Qual a sua expectativa quanto à possibilidade de a 4º Conferência Nacional de Gestão do Trabalho e da Educação na Saúde (CNGTES) colaborar nesse sentido?
É sempre importante ressaltar os processos de controle social que ocorrem dentro do SUS, com especial atenção para as conferencias de saúde uma vez que evidenciam quais são as necessidades e indicar as políticas prioritárias para o SUS.
No caso da 4ª CNGTES, a expectativa da SGTES é de uma grande participação de trabalhadoras e trabalhadores técnicos do SUS que possam trazer propostas que melhor qualifiquem seu trabalho e sua formação e que essas possam ser incorporadas no texto da PNGTES para que, a partir disso, sejam realizadas mudanças nas áreas de gestão do trabalho e da educação.
Estudos realizados pelo OTS sobre trabalhadores do Eixo Ambiente e Saúde do Catálogo Nacional de Cursos Técnicos mostram que a maior parte das matrículas em cursos técnicos em saúde estão no setor privado. E isso contrasta com o fato de que a maioria desses técnicos atuam em estabelecimentos que atendem o SUS. Gostaríamos que você comentasse essa situação e nos dissesse:
- Se o DEGES/SGTES está pensando ou mobilizando estratégias para reverter essa situação?
O Departamento de Gestão da Educação na Saúde (DEGES) tem investido tanto na construção de diretrizes para os cursos técnicos da área da saúde como em programas que promovam a formação técnica voltada ao SUS em parcerias com diferentes instituições. No momento são construídas as diretrizes para o curso técnico em enfermagem e técnico em saúde bucal para que mesmo as formações ofertadas por instituições privadas sigam diretrizes curriculares alinhadas aos princípios, diretrizes e modelo de saúde do SUS.
Dentro das iniciativas do DEGES para a formação técnica podemos citar o Programa Mais Saúde com Agente, que já formou mais de 180 mil agentes e tem a previsão de alcançar, até 2027, a marca de 300 mil ACS e ACES formados como técnicos em todo o Brasil.

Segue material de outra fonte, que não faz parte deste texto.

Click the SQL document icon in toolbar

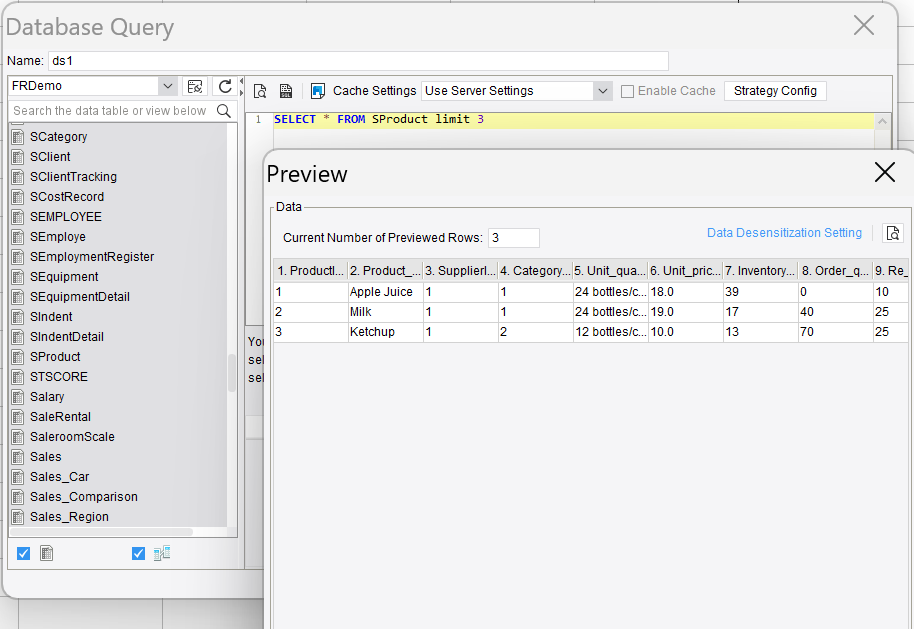(x=286, y=91)
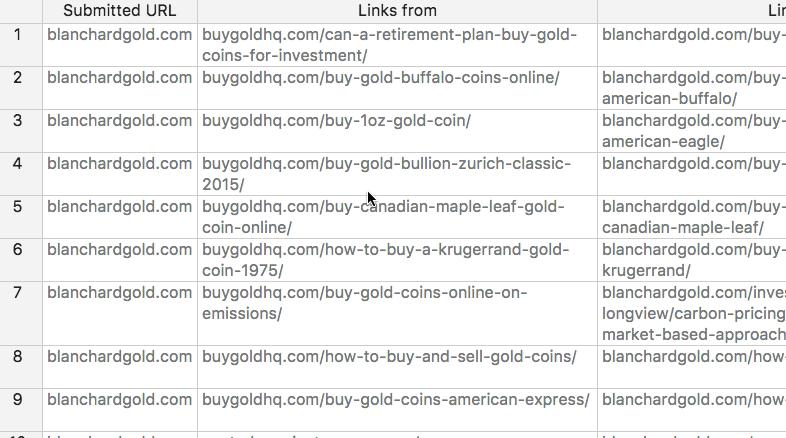The image size is (786, 438).
Task: Click the buy-gold-coins-american-express cell
Action: [x=398, y=410]
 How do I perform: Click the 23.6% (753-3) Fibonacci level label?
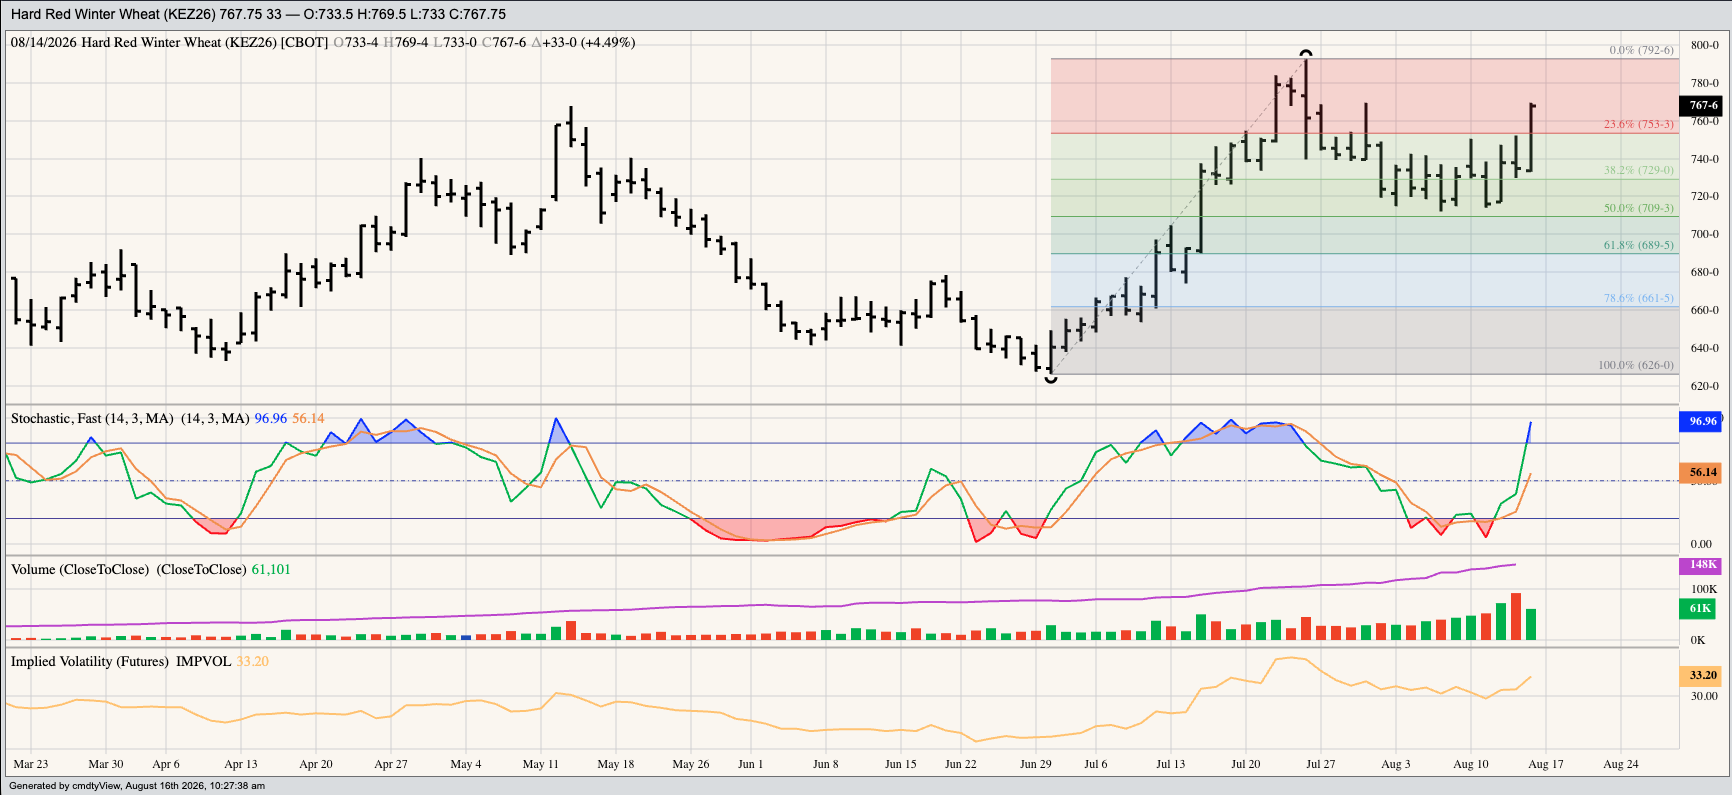[x=1639, y=124]
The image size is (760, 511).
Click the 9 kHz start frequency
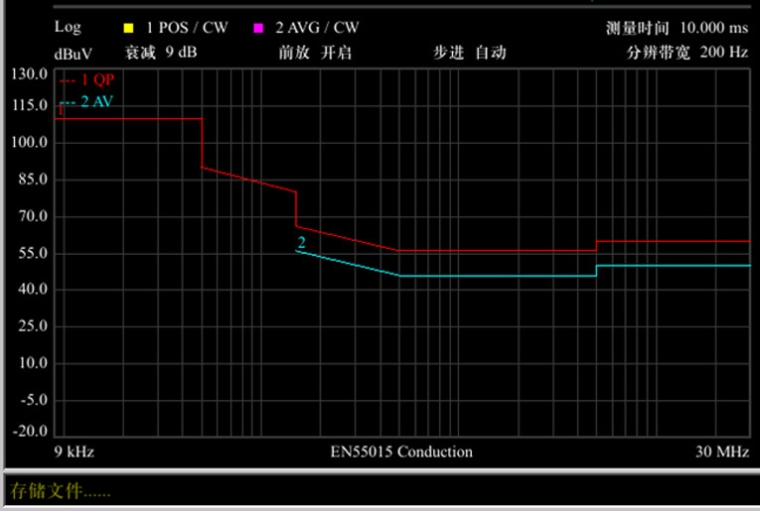[x=73, y=452]
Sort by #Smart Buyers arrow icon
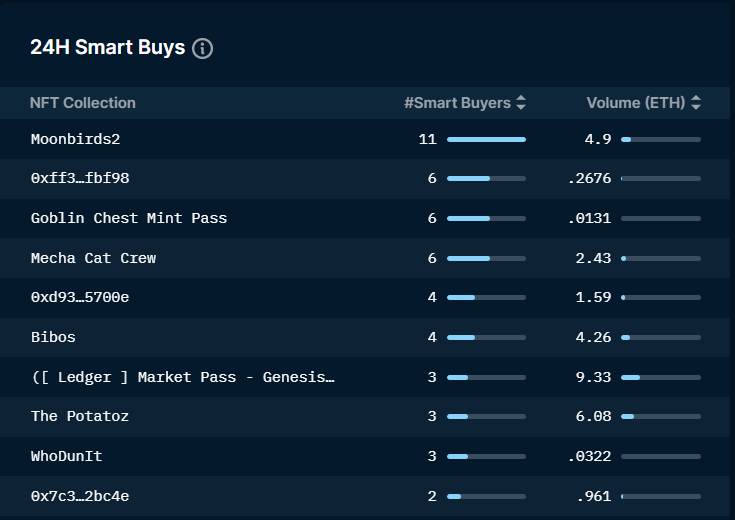 (521, 103)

Aliado a esse processo o DEGES vem construindo, em junto a Escola Politécnica de Saúde Joaquim Venâncio (EPSJV), uma inovadora especialização de preceptores com ênfase na educação técnica e profissional para os educadores dos trabalhadores técnicos possam estar melhor preparados para compreender e atuar dentro das especificidades da educação técnica nos territórios da APS e VS.
- Se o DEGES atua no sentido de haver regulamentação da formação técnica oferecida no setor privado?
A Comissão lnterministerial de Gestão da Educação na Saúde, criada por meio do Decreto 11.440/2023, tem como função debater e propor políticas que regulamentem e qualifiquem a área da educação em saúde da articulação entre os Ministérios da Saúde e da Educação. Dentro dessa Comissão foram instituídas subcomissões temáticas para tratar de pontos específicos com relevância para as áreas da educação e da saúde, dentre eles, a partir de uma proposição da SGTES, foi criada uma subcomissão para tratar especificamente da educação técnica na saúde.
- Se há alguma ação sendo feita no sentido de que a expansão da Rede Federal de Ensino recentemente anunciada seja acompanhada pelo aumento da oferta de Ensino Público na área da Saúde?
A expansão da Rede Federal de Ensino e a inclusão de cursos da área da saúde nos institutos federais será uma das pautas da primeira reunião da subcomissão temática de educação técnica na saúde.
- Se há interlocução com o MEC em algum desses sentidos.
Alguns diálogos estão sendo estabelecidos, posteriormente poderemos mencionar os encaminhamentos.